PROVIDED MATERIAL:
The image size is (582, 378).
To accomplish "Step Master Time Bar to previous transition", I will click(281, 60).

---

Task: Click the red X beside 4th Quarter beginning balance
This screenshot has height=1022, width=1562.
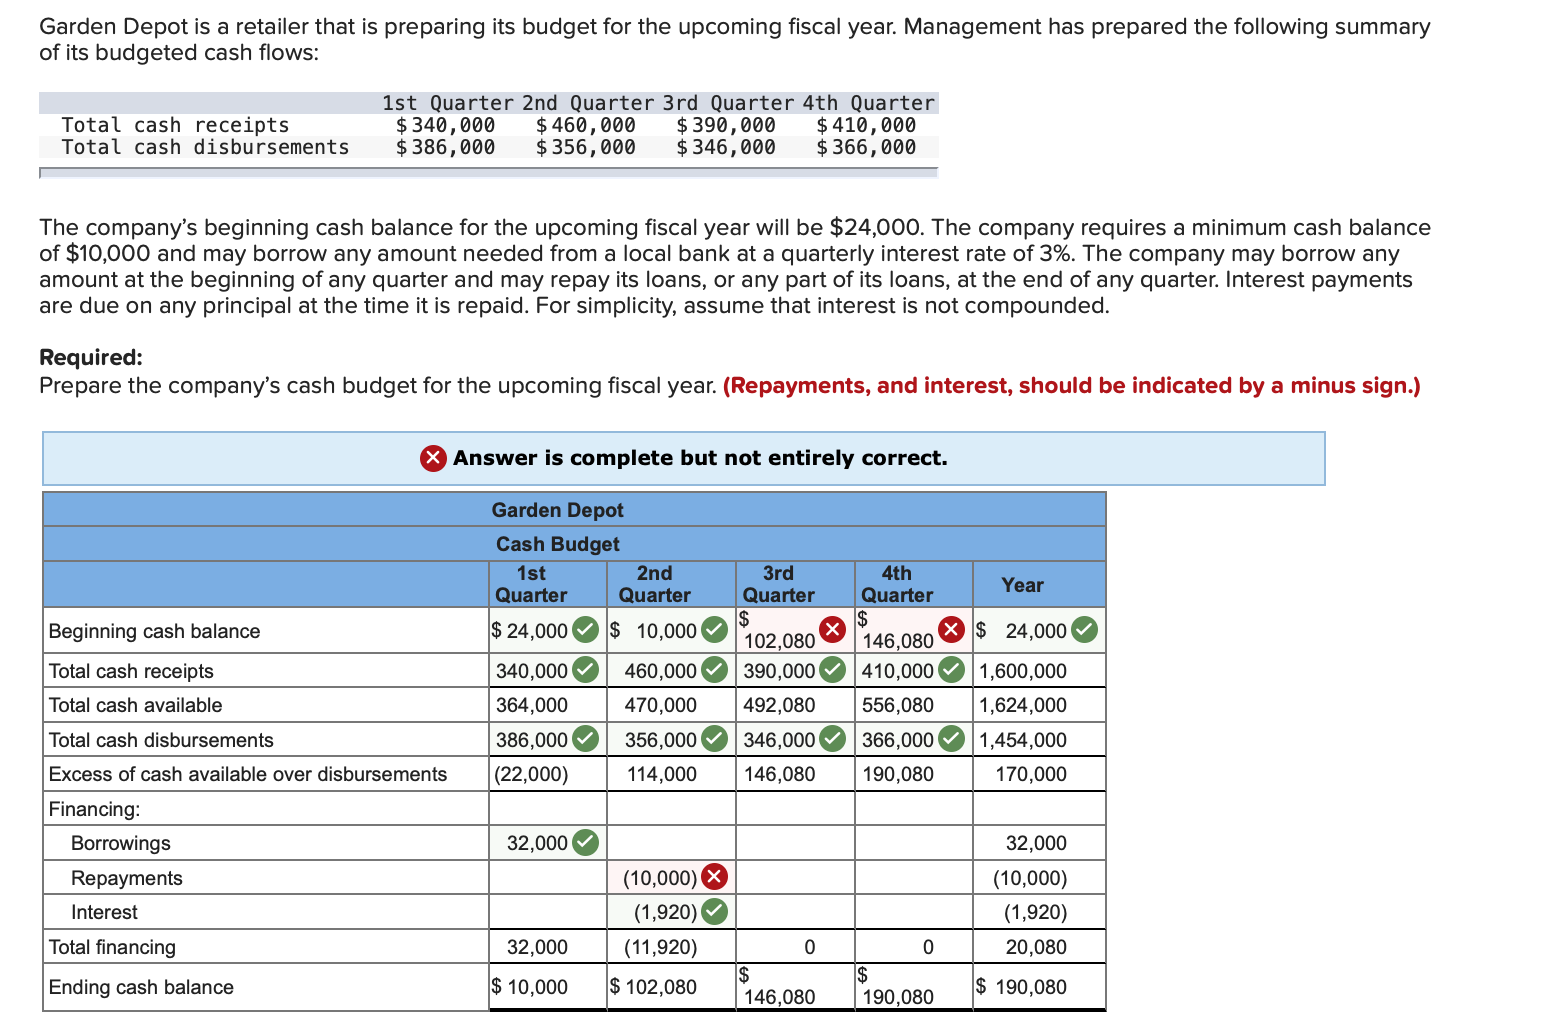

* * *

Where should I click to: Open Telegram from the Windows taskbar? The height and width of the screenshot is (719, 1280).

EXERCISE:
Reproduce exactly the lines above from the line with "Task: Click the" to the line with "This screenshot has height=1022, width=1562.", including both, and add nothing.

REPLY TO THE EXERCISE:
Task: Click the red X beside 4th Quarter beginning balance
This screenshot has height=1022, width=1562.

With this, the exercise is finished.